The way of love is never an easy way. If our hearts be set on walking in that way we must be prepared to suffer. "It was the way the Master went; should not the servant tread it still?" It is possible that we may be enclosed in circumstances which drain natural love, till we feel as dry as grass on an Indian hillside under a burning sun.
We have toiled for someone dear to us, but never knew it as toil. We have poured out stores of health never to be recovered, but did not know it, nor would we have cared if we had known it, so dearly did we love. And all our hope was that the one so cherished would become a minister to others. But it was not so.
And then unwillingly we became aware of a strange unresponsiveness in the one for whom nothing had seemed too much to do, of a coldness that chilled, a hardness that pushed away as with hard hands the heart that had almost broken to save that life from destruction.
Then (but only those who have gone through such a bereft hour will understand) a fear worse than any pain has us in its grip: is the love of the years slipping from us? "Father, forgive them, for they know not what they do"--is that fading from our memory? "Love never faileth"--is love failing now? Shall we find ourselves meeting lovelessness with lovelessness?
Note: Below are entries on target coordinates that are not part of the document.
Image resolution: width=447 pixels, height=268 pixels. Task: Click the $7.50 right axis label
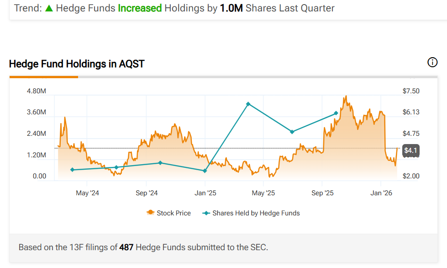(411, 91)
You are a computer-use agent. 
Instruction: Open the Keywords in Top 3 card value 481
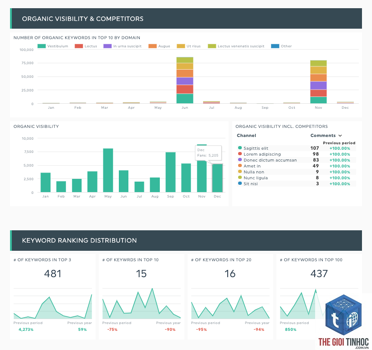[x=53, y=274]
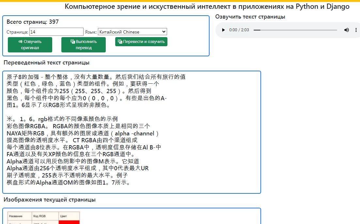Click the Изображения текущей страницы heading

coord(50,200)
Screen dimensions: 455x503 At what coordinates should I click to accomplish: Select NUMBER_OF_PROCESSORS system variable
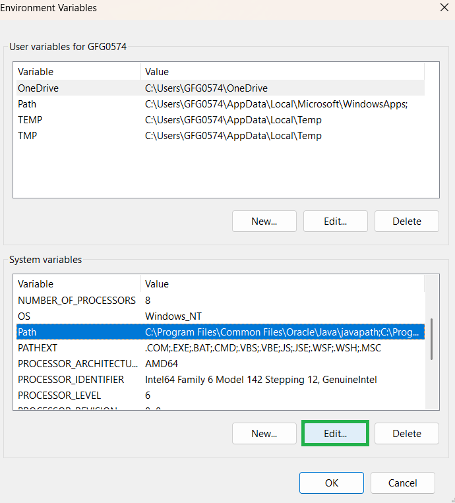(76, 300)
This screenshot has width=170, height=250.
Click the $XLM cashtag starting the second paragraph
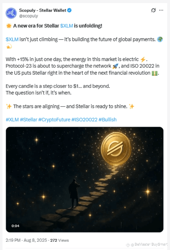point(12,39)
In such an hour a poem, now many years old, that expressed a desperate prayer, burned into words:
Deep unto deep,O Lord,
Crieth in me,
Gathering strength I come,
Lord, unto Thee.
Jesus of Calvary,
Smitten for me,
Ask what Thou wilt, but give
Love to me.
Yes, ask what Thou wilt--any hopes, any joys of human affection. Any rewards of love--but let not love depart. Nothing ordinary is equal to this new call; nothing in me suffices for this. O Lord of Love and Lord of Pain, abound in me in love: love through me, Love of God.